**Your task**
Across the following data, how many lines include the string "agent"? Reply with the number and nothing more.

[Screenshot grounding data]

---*---

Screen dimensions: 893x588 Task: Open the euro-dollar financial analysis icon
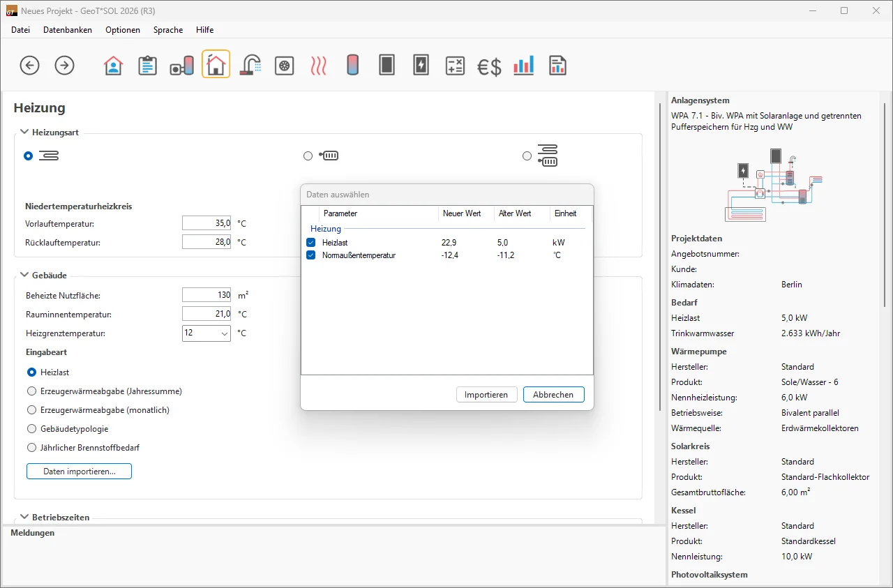click(489, 66)
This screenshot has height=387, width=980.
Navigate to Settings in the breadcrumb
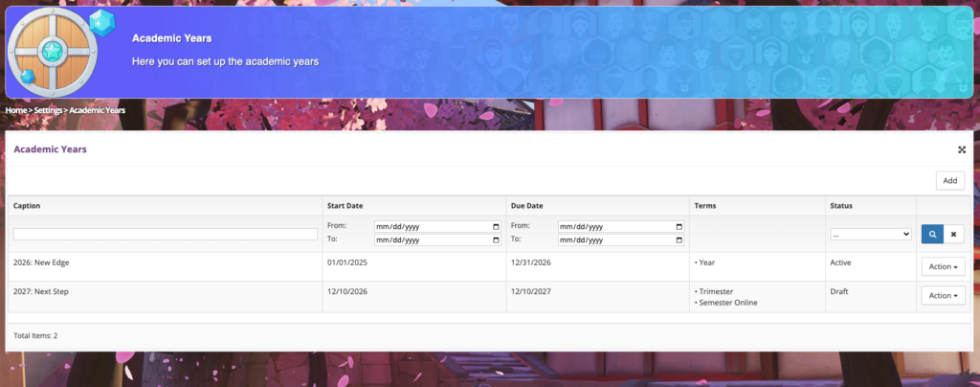[48, 111]
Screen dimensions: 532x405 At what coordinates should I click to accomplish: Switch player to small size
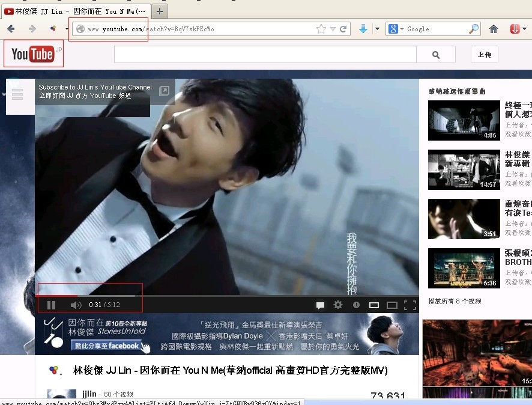(374, 305)
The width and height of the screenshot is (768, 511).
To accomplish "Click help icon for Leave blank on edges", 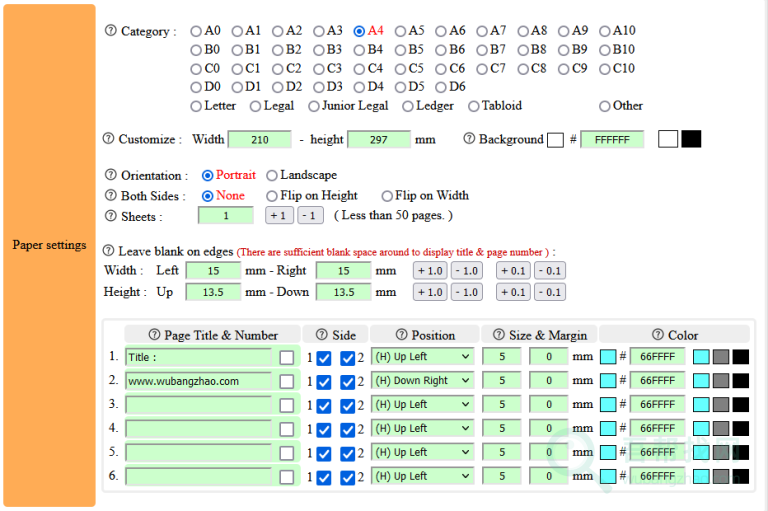I will [109, 252].
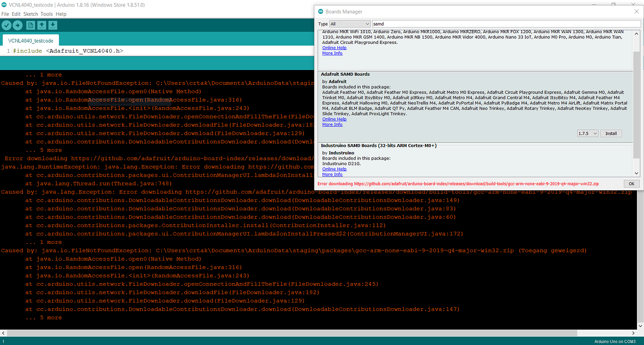644x345 pixels.
Task: Open the Tools menu
Action: [x=46, y=14]
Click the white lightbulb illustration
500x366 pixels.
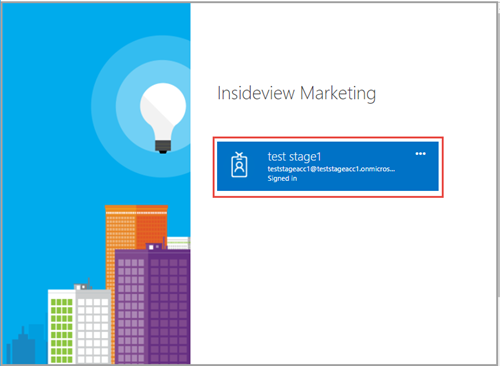tap(163, 112)
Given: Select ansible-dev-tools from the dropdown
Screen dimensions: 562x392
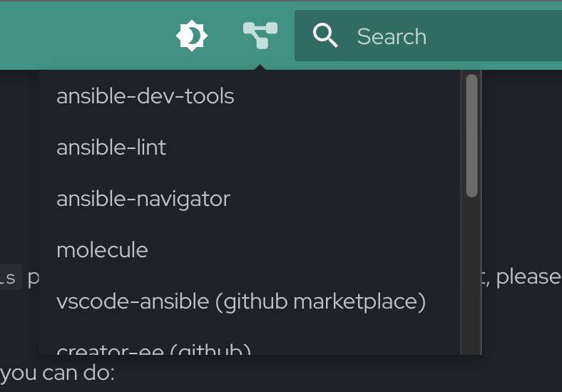Looking at the screenshot, I should [x=145, y=96].
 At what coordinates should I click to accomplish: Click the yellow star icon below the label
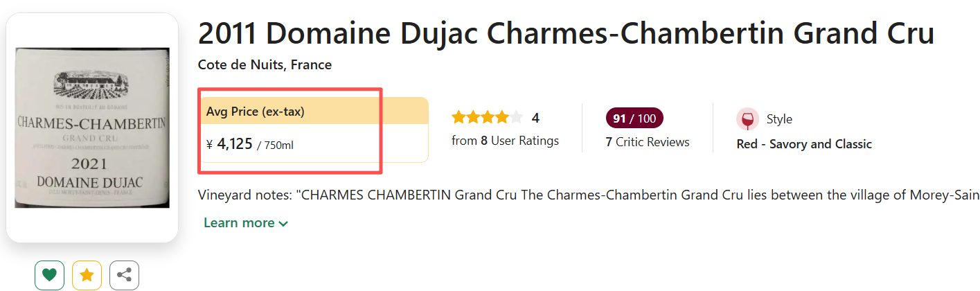tap(87, 275)
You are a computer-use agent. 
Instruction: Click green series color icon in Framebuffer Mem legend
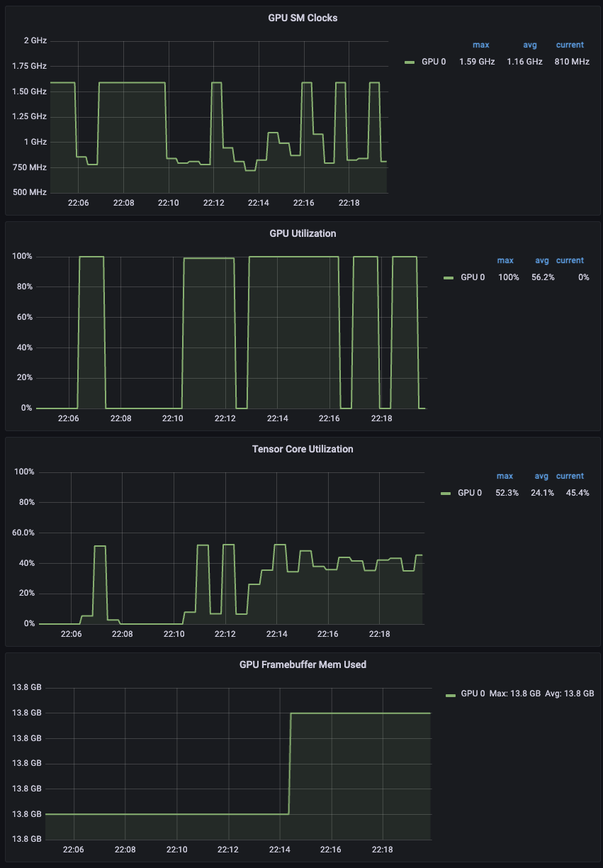tap(450, 694)
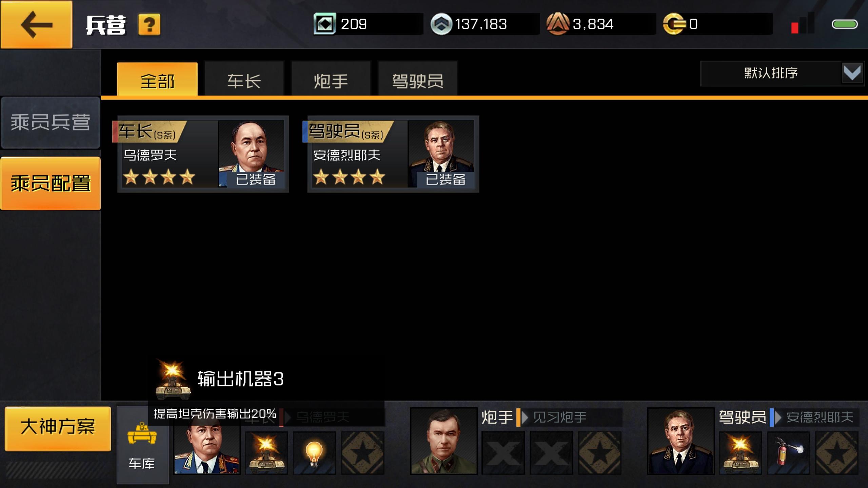Click the 大神方案 button
The image size is (868, 488).
58,428
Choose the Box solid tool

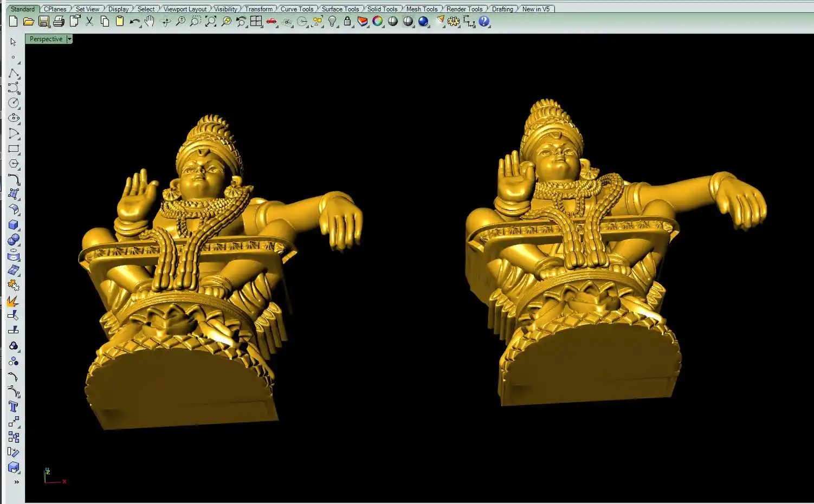(14, 225)
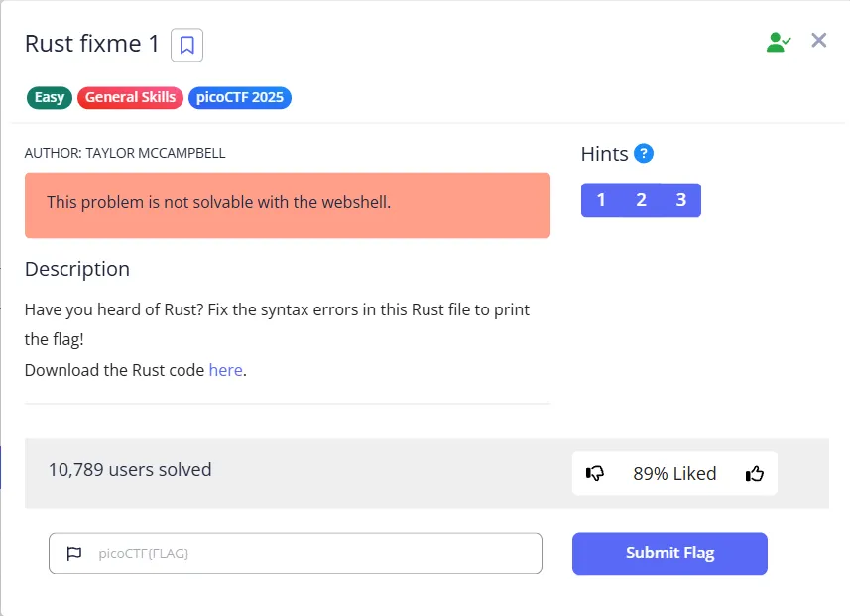Click the thumbs up icon

755,473
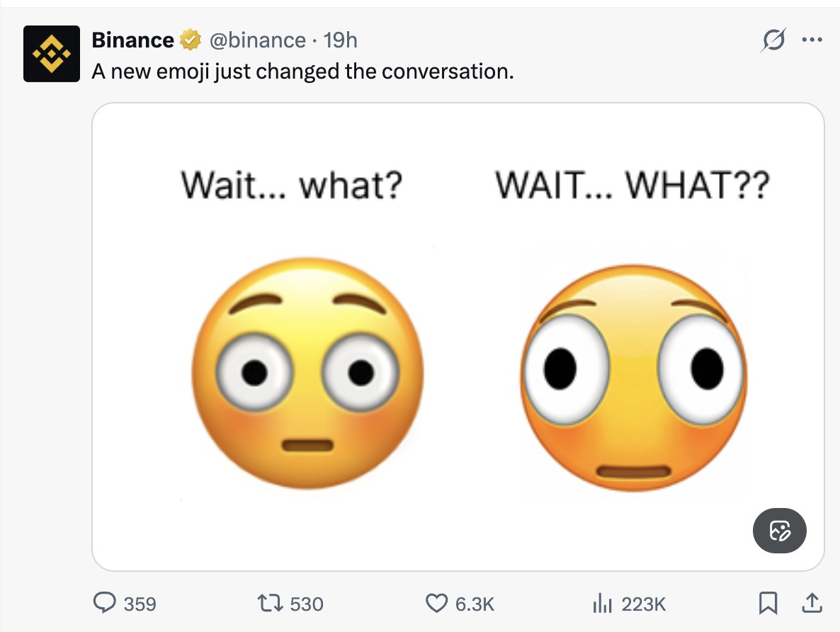Click the Binance profile avatar logo
The width and height of the screenshot is (840, 632).
click(x=51, y=54)
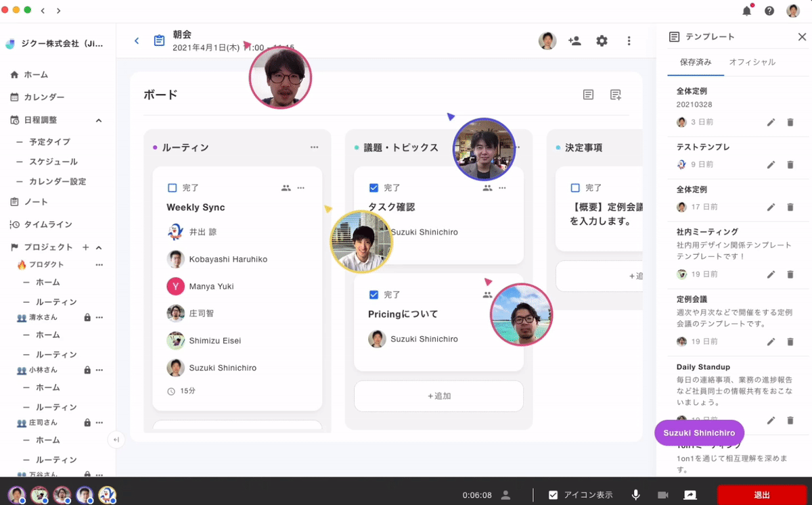Edit the テストテンプレ template pencil icon

pyautogui.click(x=771, y=165)
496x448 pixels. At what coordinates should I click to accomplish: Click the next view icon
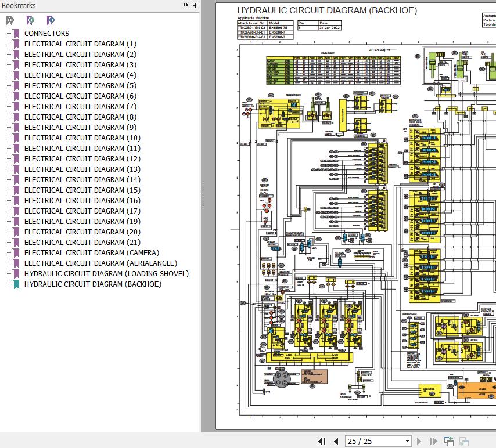coord(464,442)
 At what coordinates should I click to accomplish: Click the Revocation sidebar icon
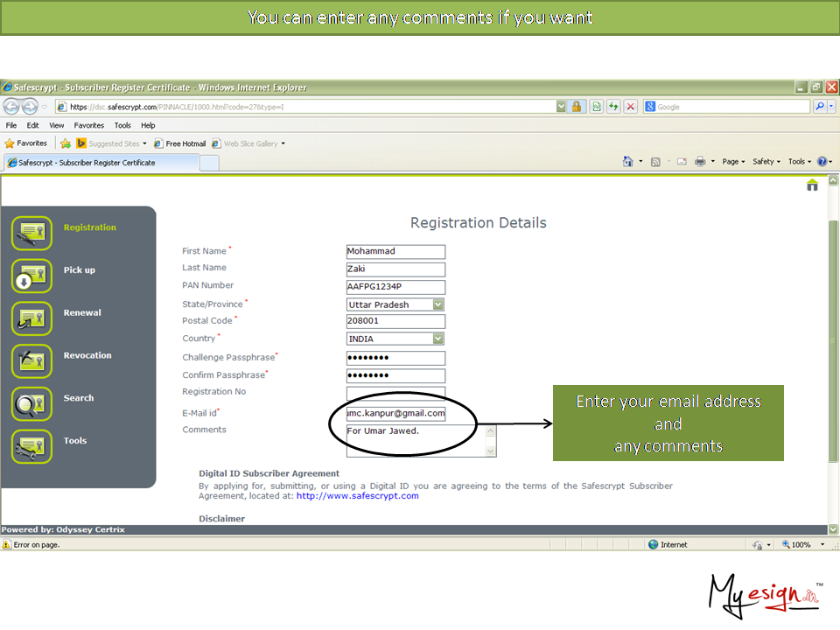pyautogui.click(x=32, y=361)
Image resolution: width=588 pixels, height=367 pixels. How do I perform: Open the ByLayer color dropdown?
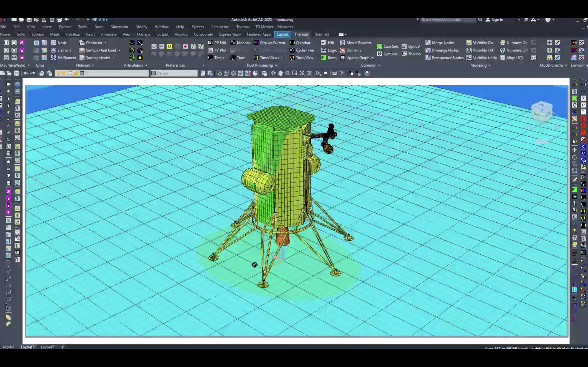[174, 73]
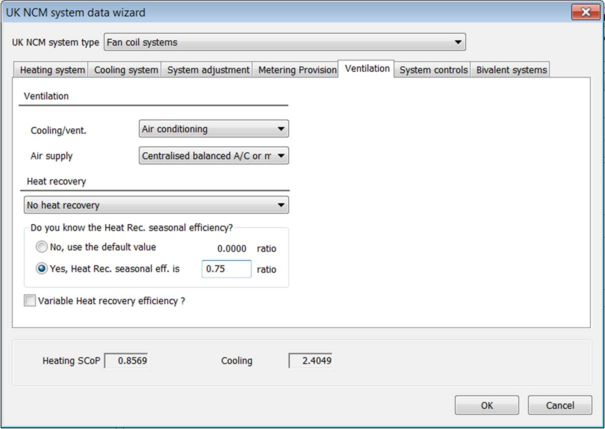Select 'No, use the default value' radio button
Screen dimensions: 605x429
[x=42, y=247]
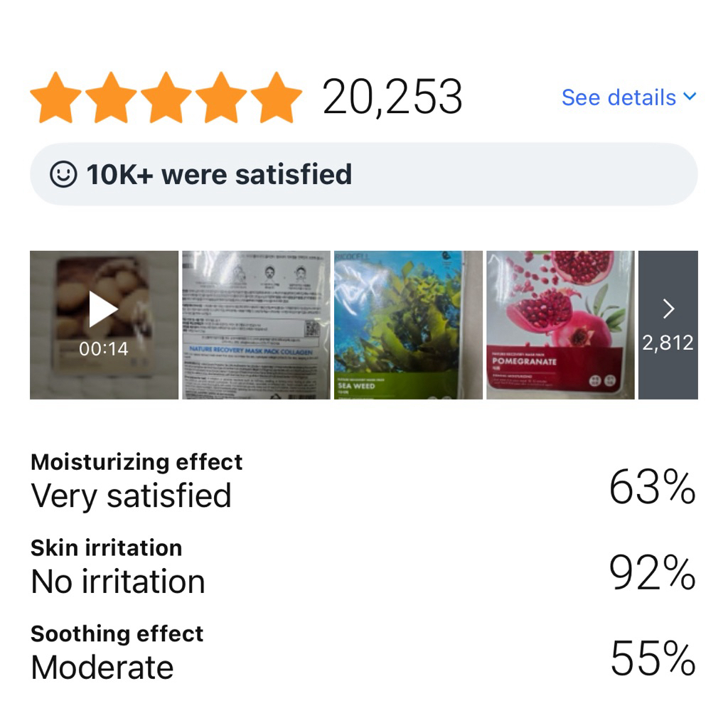Play the 00:14 review video
Viewport: 728px width, 728px height.
104,325
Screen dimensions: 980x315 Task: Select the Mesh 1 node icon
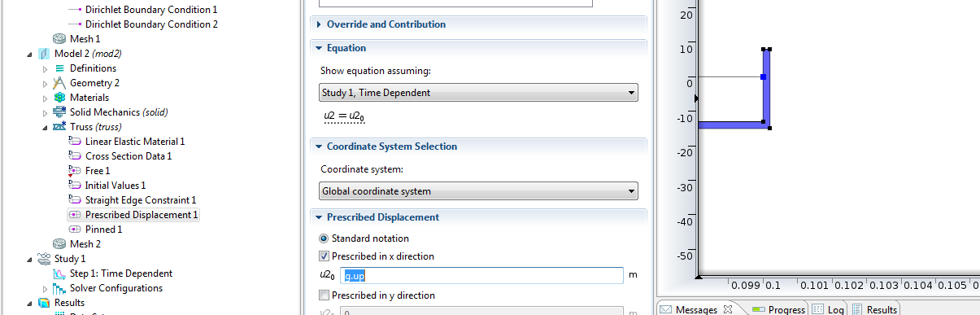pyautogui.click(x=59, y=39)
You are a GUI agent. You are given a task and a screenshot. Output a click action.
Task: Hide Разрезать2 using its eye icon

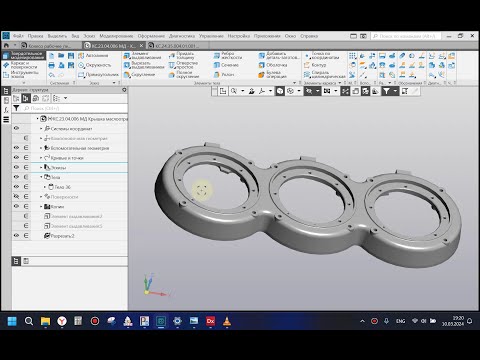pyautogui.click(x=16, y=236)
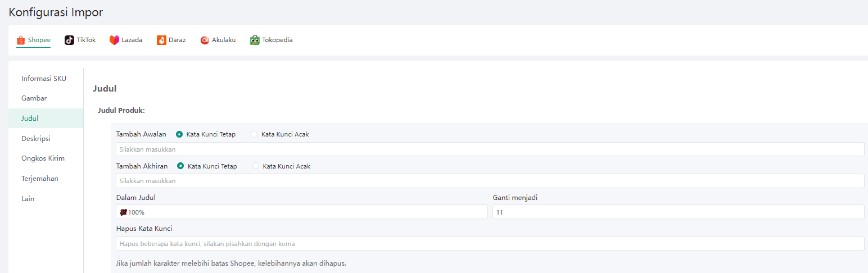Select Kata Kunci Tetap for Tambah Awalan
This screenshot has height=273, width=868.
pyautogui.click(x=179, y=134)
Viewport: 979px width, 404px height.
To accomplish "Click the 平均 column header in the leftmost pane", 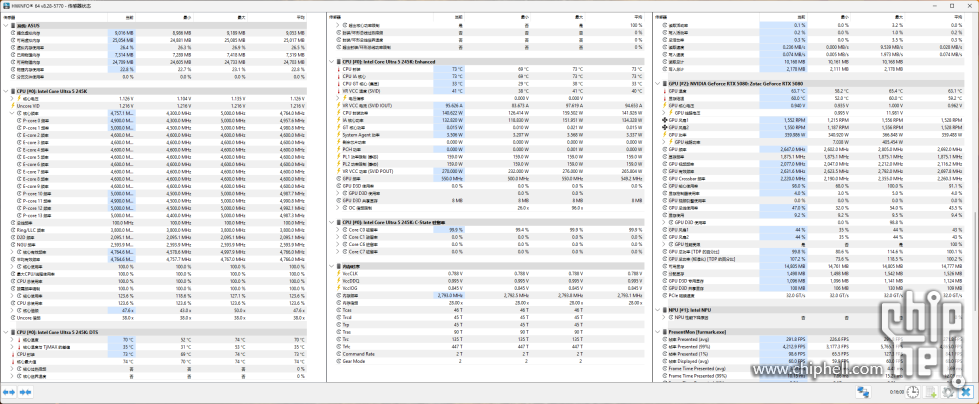I will (300, 17).
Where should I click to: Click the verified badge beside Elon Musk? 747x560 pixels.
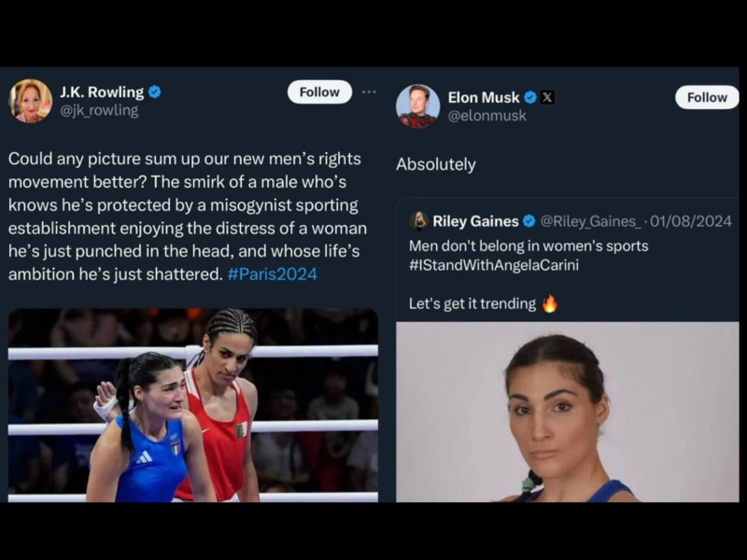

---*---

**Finished exercise**
2